---
name: production-incident
description: Composite skill — full production incident workflow from alert to post-mortem. Chains sentry (triage incoming events) → debug-deep (root cause) → incident-response (coordinate fix + comms) → ship-it (rollback or hotfix deploy) → adr-write (post-mortem). Use when production is on fire — not for dev-time debugging (use debug-deep alone for that).
triggers:
  - production-incident
  - production-down
  - sentry-spike
  - ship-it-detected-new-errors
  - composite skill
  - ship
  - deploy
  - incident
---

# Production Incident

The on-fire workflow. Different from `debug-deep` (dev-time investigation) — this
one assumes users are affected RIGHT NOW and prioritizes blast-radius reduction
before root cause.

## Auto-invocation triggers

- User says "prod is down", "users are reporting X", "Sentry is firing"
- `ship-it` Phase 4 detected new Sentry issues post-deploy
- Manual escalation from a regular bug that turned out to be production-impacting
- Sentry alert webhook (if wired)

## Workflow — sequential, blast-radius first

### Phase 1 — Triage (ALWAYS, FIRST)
Invoke `sentry` to pull the incoming event picture:
- Issue count + frequency in last 15 minutes
- Affected users / orgs / regions
- First seen timestamp (correlate with recent deploys)
- Stack trace top frame

**Decide blast-radius:**
- Single user / single feature → Phase 2 (investigate)
- Multiple users / one feature → Phase 2 + parallel Phase 3 (consider rollback)
- Multiple users / multiple features → SKIP to Phase 3 (rollback first, debug after)
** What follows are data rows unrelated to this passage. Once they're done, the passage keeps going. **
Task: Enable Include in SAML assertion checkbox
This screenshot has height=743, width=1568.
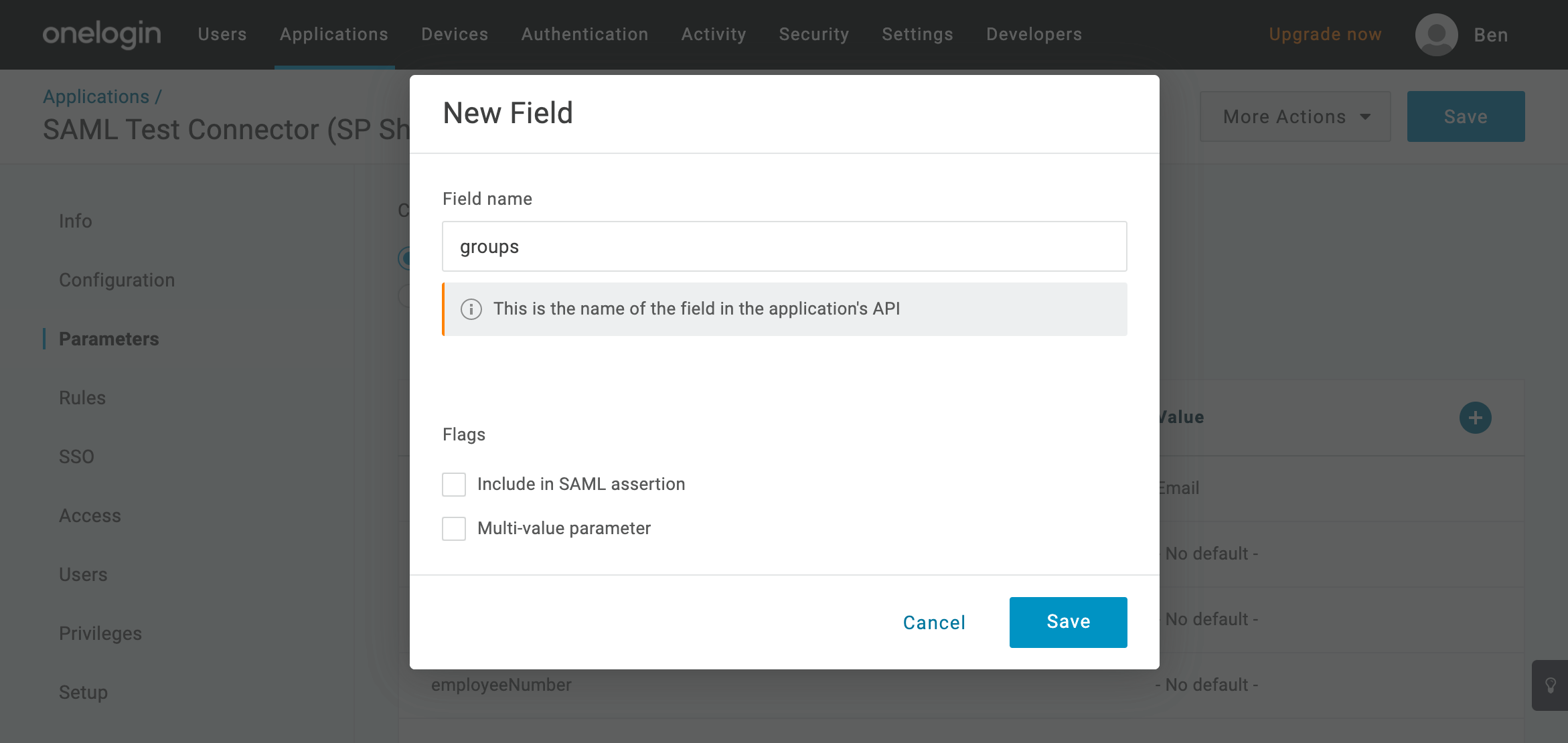Action: (x=454, y=485)
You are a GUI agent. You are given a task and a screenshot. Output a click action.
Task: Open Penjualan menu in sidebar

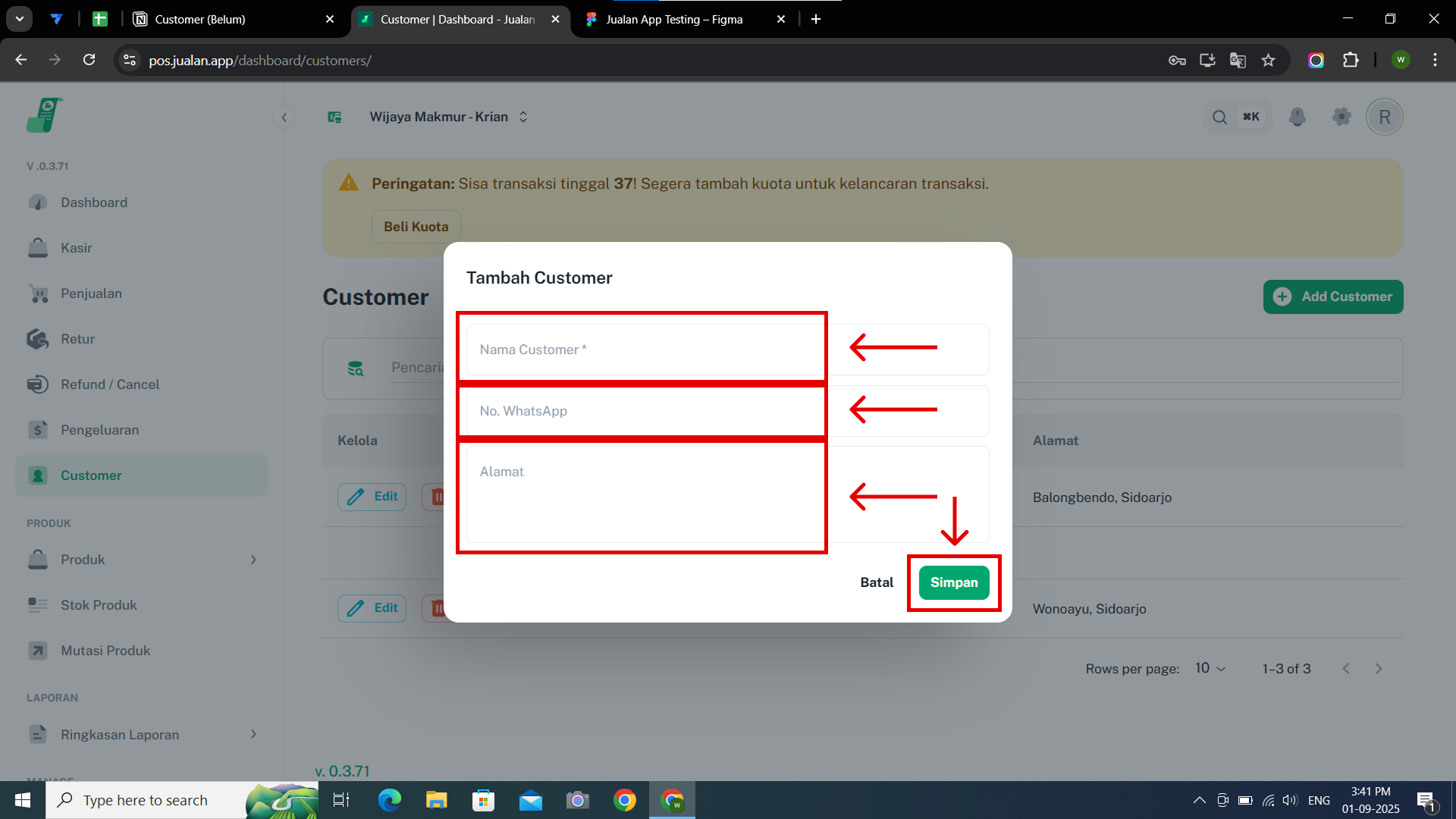tap(91, 293)
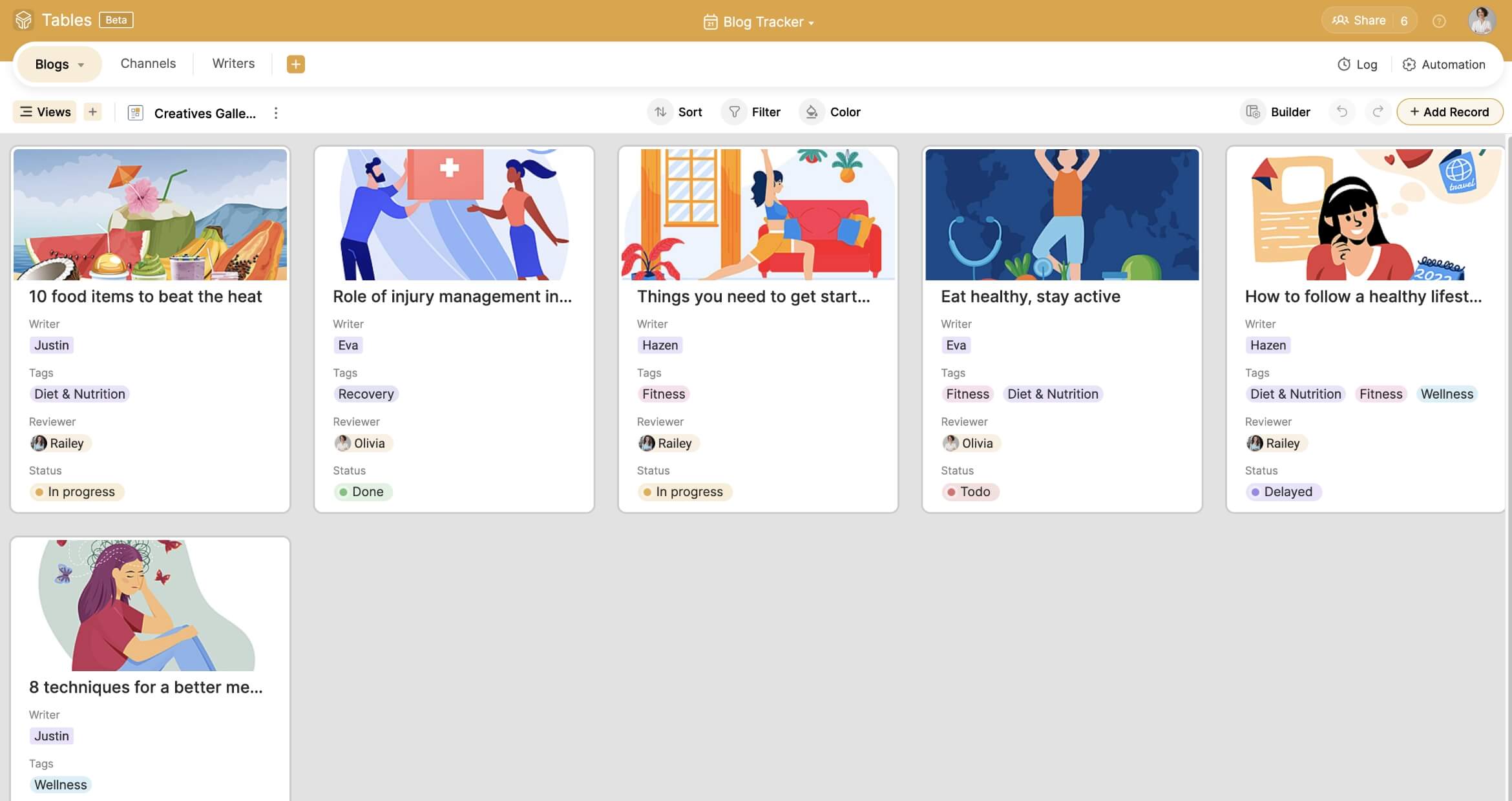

### Phase 2 — Root cause (if blast-radius limited)
Invoke `debug-deep`:
- Hypothesis tree from the Sentry stack trace
- Tracer agent for evidence walk
- Bisect to introducing commit (almost certainly the most-recent deploy)

### Phase 3 — Stop the bleeding (if blast-radius high OR Phase 2 confirms recent deploy)
Two options based on severity:

**Option A — Rollback** (preferred for high blast-radius):
- Invoke `ship-it` in rollback mode: revert to previous tag, deploy
- Communicate via `incident-response` (Linear ticket + Slack post)
- Continue to Phase 4 to fix forward

**Option B — Hotfix** (for limited blast-radius with known fix):
- Implement the fix
- Skip normal merge gates: invoke `ship-it` with `--hotfix` (still NOT `--admin`)
- Verify in Phase 5

### Phase 4 — Coordinate (always)
Invoke `incident-response` to:
- Create Linear incident ticket
- Cross-reference Sentry issue ID
- Pin a Slack/Discord post if applicable
- Track timeline (alert time → triage → action → resolve)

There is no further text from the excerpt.